# Does the abillity to crank a tube amp matter?



## Geeetar (Oct 25, 2015)

Hey fellas,

Hope you've all been doing well. Sadly I haven't been able to check in often as I've been extremely busy.

This summer after exams I'm finally going to have the chance to try out a bunch of different tube amps, and take one home.

One thing I've noticed when looking at amps is that lower wattage boutique amps may be quite expensive when comparing them to similar high wattage amplifiers.

For example:

The Marshall Silvee Jubillee 2525c is a huge contender on my list of amps to try and perhaps purchase. It is a 20 watt amp that can switch down to 5 watts. It has that classic marshall tone in a small, home friendly package.

With all of that in mind, this amp will clock in at about $2,000 CAD.

Comparing that to the Marshall DSL 40,
a 40 watt amp able to switch to 20 watts. Well reviewed and great marshall tone. This amp is very loud and will probably still be loud when switched down to 20 watts.

This amp only costs about $1,000 CAD

This is the root of my question:

Would buying something like the DSL 40 sound okay if I played it at lower, neighbourhood friendly volumes?

Or should I bite the bullet on the jubillee boutique amp for the marshall tone at smaller volumes?

Cheers,
Ravi


----------



## Guest (May 9, 2016)

I recently picked up a DSL 40.
I keep it at 20w. Sounds nice turned down and still plenty of room to crank.
Grabbing this will leave you a grand for another guitar.


----------



## Geeetar (Oct 25, 2015)

laristotle said:


> I recently picked up a DSL 40.
> I keep it at 20w. Sounds nice turned down and still plenty of room to crank.
> Grabbing this will leave you a grand for another guitar.


Don't encourage my addiction. Ever since ive gotten super serious about guitar, walking into a music store is a hazard.

------------

#### SET TASK:
In the forum thread about cranking a tube amp, roughly what price does the first post give for the Marshall DSL 40?

#### RECORDED INFORMATION:
------------

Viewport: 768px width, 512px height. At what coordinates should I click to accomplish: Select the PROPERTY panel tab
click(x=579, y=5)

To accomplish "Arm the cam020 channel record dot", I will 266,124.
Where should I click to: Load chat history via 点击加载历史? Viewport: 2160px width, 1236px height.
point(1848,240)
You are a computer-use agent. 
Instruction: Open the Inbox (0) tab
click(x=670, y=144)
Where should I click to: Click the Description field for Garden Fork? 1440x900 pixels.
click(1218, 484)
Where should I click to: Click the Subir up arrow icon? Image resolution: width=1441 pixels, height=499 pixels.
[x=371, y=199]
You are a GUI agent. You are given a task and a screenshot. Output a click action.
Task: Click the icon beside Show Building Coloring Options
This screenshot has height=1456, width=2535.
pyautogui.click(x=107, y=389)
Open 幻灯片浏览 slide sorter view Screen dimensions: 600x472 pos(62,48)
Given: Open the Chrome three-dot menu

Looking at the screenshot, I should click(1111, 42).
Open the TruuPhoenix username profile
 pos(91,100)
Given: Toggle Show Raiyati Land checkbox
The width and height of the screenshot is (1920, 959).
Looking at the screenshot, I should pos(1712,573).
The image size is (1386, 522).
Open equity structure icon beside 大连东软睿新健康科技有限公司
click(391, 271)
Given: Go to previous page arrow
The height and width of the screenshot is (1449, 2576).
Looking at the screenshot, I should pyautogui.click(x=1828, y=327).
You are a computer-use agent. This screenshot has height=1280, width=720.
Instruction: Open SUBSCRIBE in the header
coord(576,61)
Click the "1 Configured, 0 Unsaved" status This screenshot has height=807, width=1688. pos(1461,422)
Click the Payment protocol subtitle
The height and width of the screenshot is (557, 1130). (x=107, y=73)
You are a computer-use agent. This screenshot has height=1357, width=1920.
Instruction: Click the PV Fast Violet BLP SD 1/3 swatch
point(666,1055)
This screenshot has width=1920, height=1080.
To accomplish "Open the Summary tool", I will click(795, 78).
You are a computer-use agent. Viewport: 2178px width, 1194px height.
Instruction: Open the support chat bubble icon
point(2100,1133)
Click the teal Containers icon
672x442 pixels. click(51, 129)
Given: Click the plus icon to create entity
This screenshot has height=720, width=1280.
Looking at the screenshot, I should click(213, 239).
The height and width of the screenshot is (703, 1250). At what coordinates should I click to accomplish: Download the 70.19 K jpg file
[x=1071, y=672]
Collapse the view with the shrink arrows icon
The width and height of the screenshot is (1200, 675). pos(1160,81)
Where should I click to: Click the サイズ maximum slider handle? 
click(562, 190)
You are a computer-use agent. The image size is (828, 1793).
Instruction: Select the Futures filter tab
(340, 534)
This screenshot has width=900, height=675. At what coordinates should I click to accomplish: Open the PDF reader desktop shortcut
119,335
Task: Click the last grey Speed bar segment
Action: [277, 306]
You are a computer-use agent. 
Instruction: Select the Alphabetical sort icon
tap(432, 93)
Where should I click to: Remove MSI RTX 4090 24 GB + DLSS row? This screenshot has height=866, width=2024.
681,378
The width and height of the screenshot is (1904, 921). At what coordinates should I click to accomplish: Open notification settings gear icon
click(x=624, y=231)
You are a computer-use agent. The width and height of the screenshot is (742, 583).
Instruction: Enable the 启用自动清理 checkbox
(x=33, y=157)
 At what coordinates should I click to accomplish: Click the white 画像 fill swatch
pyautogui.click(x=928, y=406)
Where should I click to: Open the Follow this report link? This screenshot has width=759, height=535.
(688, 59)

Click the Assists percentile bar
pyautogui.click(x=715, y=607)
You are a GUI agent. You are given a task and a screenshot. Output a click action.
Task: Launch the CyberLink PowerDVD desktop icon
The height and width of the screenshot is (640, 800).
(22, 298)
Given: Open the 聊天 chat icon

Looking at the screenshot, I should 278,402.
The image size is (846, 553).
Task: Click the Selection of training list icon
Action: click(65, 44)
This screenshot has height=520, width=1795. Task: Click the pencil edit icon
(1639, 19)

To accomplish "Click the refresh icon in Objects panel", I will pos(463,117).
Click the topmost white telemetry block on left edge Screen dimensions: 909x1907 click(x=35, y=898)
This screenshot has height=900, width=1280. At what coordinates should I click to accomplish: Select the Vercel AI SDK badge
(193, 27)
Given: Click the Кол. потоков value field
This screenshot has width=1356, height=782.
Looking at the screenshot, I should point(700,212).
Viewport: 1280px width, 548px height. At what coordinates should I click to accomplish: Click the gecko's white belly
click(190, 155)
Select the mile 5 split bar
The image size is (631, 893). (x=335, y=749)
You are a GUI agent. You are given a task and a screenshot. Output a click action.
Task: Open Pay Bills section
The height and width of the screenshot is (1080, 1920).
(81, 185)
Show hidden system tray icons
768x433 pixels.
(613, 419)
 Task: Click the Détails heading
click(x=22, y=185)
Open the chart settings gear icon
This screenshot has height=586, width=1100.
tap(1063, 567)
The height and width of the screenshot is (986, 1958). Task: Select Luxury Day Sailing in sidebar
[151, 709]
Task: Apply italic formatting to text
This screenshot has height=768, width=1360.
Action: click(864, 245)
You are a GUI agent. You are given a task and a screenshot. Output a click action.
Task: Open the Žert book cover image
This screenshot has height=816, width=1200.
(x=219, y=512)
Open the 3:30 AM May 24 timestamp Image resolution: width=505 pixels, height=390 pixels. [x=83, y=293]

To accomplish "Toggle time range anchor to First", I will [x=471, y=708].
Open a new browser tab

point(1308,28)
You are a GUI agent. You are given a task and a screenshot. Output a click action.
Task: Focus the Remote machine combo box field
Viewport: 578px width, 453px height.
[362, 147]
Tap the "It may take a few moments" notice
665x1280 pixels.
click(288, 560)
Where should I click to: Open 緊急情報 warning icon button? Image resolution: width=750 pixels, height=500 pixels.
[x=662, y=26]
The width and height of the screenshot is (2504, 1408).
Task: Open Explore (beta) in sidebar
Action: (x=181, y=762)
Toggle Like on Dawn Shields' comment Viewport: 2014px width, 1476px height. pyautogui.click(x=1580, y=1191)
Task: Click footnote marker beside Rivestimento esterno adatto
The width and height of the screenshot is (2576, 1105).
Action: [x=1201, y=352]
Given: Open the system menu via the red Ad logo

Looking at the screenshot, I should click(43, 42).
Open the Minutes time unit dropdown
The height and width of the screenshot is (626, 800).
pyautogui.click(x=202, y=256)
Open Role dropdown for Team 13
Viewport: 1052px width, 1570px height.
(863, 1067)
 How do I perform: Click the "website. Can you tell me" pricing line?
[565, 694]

------------

#### SOLUTION:
About $1,000 CAD.